At worst, Washington will use the franchise tag on Cousins. They have a little more than a week to make a decisions and yet there isn’t much debate on the subject. If they can’t sign him long-term, they have to have him for at least next season.

This Washington management is not like the dysfunctional ones of the past. Gruden and general manager Scot McCloughan have a plan and a system and approach. They will not overspend on false potential the way previous Washington regimes have done in the past. But Cousins presents a unique challenge. He hasn’t done enough to prove he is worth $20m a year for five or six years, and yet he has been effective enough to reasonably demand something more than anyone would have expected before last year.

Washington can’t afford to guess wrong. They can’t afford to overpay for five or six years just as they can’t risk alienating Cousins over the franchise tag. Management seems convinced about his ability to lead the team over the next several seasons. With no certain franchise quarterback sitting in the draft they have no choice but to believe in him.

Still, the price is extreme, and the risk is great. Kirk Cousins in February of 2016 is not Tom Brady three years into his Super Bowl runs. There are positive signs that say he can be a very effective quarterback in coming years, but there is not enough data to say that potential is a certainty. He might be great, but no one truly knows if he is.

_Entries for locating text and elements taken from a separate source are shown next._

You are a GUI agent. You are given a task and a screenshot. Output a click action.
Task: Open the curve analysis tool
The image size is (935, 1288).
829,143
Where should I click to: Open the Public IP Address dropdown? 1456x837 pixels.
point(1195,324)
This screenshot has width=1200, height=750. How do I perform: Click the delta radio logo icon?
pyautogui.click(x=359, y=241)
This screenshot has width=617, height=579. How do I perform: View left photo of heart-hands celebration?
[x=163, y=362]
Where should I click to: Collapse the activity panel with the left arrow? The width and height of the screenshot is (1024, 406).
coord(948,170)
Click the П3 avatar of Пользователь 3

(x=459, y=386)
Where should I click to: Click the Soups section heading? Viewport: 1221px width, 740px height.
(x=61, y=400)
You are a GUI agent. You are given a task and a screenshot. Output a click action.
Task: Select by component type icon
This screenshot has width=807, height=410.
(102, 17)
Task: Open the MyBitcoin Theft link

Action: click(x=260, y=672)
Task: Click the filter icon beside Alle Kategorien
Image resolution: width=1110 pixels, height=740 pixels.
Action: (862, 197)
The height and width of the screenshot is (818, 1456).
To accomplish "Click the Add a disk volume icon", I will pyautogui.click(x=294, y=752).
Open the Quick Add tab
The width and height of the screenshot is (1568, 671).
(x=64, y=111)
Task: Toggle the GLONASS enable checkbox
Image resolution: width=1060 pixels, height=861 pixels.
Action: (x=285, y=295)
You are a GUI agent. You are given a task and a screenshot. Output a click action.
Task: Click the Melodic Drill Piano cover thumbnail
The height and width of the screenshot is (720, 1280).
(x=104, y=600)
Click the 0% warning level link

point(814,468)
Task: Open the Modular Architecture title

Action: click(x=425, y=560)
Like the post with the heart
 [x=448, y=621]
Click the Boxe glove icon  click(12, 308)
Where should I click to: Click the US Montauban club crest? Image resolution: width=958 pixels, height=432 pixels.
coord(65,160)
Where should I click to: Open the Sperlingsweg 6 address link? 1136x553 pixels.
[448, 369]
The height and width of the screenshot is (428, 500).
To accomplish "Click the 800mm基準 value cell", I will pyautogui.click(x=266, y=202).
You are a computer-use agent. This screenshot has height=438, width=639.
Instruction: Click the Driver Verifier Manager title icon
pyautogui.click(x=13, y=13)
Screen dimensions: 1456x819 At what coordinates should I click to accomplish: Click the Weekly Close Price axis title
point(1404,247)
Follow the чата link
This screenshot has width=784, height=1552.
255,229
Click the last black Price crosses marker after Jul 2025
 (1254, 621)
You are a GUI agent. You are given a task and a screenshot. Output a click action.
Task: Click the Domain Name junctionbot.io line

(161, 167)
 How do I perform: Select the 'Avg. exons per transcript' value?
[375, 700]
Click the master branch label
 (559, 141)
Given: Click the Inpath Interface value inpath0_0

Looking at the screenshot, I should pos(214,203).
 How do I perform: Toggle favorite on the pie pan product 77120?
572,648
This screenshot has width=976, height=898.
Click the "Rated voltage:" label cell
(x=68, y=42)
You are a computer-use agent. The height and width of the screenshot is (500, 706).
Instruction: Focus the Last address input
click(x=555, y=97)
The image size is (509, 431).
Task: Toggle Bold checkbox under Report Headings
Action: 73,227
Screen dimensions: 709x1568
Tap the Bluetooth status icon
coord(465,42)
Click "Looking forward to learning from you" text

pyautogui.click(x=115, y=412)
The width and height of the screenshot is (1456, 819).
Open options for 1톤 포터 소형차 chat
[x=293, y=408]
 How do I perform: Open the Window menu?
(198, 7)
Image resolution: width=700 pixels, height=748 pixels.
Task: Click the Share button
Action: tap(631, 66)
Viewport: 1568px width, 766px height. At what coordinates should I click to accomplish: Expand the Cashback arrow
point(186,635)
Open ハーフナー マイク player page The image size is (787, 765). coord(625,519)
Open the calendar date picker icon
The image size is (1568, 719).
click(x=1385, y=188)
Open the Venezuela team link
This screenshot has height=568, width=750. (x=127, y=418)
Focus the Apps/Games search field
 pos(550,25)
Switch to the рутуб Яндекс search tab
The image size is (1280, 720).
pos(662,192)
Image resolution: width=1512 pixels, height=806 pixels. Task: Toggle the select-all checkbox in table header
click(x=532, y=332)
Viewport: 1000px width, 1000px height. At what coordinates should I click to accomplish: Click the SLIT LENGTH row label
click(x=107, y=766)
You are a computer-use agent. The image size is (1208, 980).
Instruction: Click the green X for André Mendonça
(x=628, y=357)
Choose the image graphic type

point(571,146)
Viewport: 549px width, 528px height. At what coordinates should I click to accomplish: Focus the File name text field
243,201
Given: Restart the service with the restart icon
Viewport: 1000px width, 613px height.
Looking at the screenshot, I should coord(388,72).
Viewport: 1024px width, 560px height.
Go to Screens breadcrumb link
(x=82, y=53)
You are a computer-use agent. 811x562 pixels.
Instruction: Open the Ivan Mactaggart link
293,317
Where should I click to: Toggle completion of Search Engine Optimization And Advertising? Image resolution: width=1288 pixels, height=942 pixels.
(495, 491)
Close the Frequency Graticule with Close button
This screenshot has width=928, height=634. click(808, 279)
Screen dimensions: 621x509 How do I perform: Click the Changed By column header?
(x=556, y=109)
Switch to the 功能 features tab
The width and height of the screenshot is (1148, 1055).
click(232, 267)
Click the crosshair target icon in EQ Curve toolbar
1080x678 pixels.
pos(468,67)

Remember, it was just four years ago that former Washington coach Mike Shanahan was so certain about Robert Griffin III that he traded three first round picks to St Louis for the chance to take him second overall in the draft. Now Griffin’s time in Washington is all but over. His career is in jeopardy. Whatever team takes him on will not start him – not right away. If anything, he is a cautionary tale for a franchise that can’t make yet another wrong decision.

Therefore it will overpay Kirk Cousins and hope for the best.